Contudo, salienta, "não é suficiente".
"As diferenças que afastam o PAN deste programa são significativas e até dramáticas para a ideologia PAN, da qual, obviamente, destaco a total ausência de uma estratégia política de combate ativo à emergência climática", explicou, acrescentando que a proteção e bem-estar animal também "está arredada" do documento.
"Então e os outros animais? Esses são objetificados e espremidos para produzir leite até à última gota, na senda da política regional da monocultura. Esta é a matriz da agricultura nos Açores, de tal ordem que a aposta na autossuficiência alimentar passa pela produção de sorgo e milho".
"No entanto, embora seja um documento parco em medidas inovadoras e responsivas a todos os setores da sociedade, descuidando a vivência harmónica entre Pessoas, Animais e Natureza, não é nosso desígnio acender o rastilho da instabilidade política - não é o que o povo quer", justificou.
Já o deputado da IL Açores considerou que, tal como em 2020, "continua a ser fundamental mudar de política" na região. "Hoje, como já era em 2020, continua a ser fundamental mudar de política, muito mais do que mudar de políticos", afirmou Nuno Barata.

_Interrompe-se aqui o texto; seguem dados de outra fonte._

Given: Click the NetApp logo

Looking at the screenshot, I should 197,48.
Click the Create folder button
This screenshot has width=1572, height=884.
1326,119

"A proclamação da intenção de 'mudança de paradigma' sucumbiu à continuidade com políticas do passado que não garantem melhor futuro a esta região e aos açorianos", defende o deputado da IL, acrescentando que ainda falta fazer "uma verdadeira reforma do setor público empresarial regional, seja no setor da energia ou no setor dos transportes" e destacando que "continua sendo imperioso um Governo da região que inverta a trajetória de endividamento dos últimos 40 anos, porque um euro de dívida constituída hoje é um euro de impostos a cobrar amanhã".
Já o deputado único do BE no hemiciclo dos Açores, António Lima, considerou que este programa é "mais do mesmo" e o partido terá de ser "a oposição da esperança e de confiança".
"O Programa do Governo apresenta as mesmas soluções e o mesmo objetivo estratégico de desenvolvimento que foi rejeitado no último Orçamento pelos parceiros da coligação. Um modelo que coloca o mercado à frente das pessoas", disse.
António Lima criticou também a postura do Chega em relação à votação: "Bastou uma conversa e o Chega abraçou o sistema".
O BE defende uma alternativa "que responda a quem não tem como pagar a casa e que não encontra resposta neste Programa, que responda a quem o salário não chega ao fim do mês e não encontra resposta neste Programa e neste Governo [Regional]".
O deputado regional do PS João Castro termina considerou que o que separa PS e PSD são "aspetos fundamentais, que se constituem como opções estruturantes de governação".
"Bem sabemos que a coligação desejaria que o PS se submetesse aos seus ditames para não ferir uma alegada estabilidade, abstendo-se ou votando a favor do Orçamento", afirmou, acusando ainda a coligação de direita ter ferido a "estabilidade", porque "não conseguiu manter os acordos que a mantinham".
O executivo de Bolieiro tomou posse a 4 de março, na sequência da vitória nas eleições regionais antecipadas de 4 de fevereiro, sem maioria absoluta.